#### Exercise requirements:
For the word "will", search the records and show each line in which it occurs.
--
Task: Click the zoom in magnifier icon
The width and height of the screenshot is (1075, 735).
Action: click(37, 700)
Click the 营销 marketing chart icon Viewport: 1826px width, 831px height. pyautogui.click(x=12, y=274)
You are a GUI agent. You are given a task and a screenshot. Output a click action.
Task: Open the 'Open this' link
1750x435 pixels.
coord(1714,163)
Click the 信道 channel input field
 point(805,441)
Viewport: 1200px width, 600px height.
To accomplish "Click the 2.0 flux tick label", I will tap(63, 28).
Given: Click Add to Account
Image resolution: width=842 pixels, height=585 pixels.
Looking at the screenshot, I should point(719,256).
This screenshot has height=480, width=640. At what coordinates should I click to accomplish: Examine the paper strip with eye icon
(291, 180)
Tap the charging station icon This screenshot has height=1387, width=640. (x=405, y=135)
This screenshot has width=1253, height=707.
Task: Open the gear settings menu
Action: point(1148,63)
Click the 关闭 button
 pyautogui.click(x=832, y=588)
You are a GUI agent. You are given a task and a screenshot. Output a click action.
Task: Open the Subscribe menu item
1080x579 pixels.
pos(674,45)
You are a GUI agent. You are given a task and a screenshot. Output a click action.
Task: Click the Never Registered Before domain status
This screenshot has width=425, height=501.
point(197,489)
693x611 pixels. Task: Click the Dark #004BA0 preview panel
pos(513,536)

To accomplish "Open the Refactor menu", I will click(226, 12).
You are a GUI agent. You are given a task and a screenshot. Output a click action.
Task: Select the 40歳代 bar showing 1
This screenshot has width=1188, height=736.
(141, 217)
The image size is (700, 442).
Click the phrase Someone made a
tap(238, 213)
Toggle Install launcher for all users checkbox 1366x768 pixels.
--
#### Result for this exercise:
To accomplish "Click the 2.0 flux tick label", I will tap(63, 28).
To accomplish "Open the Refactor menu", I will click(226, 12).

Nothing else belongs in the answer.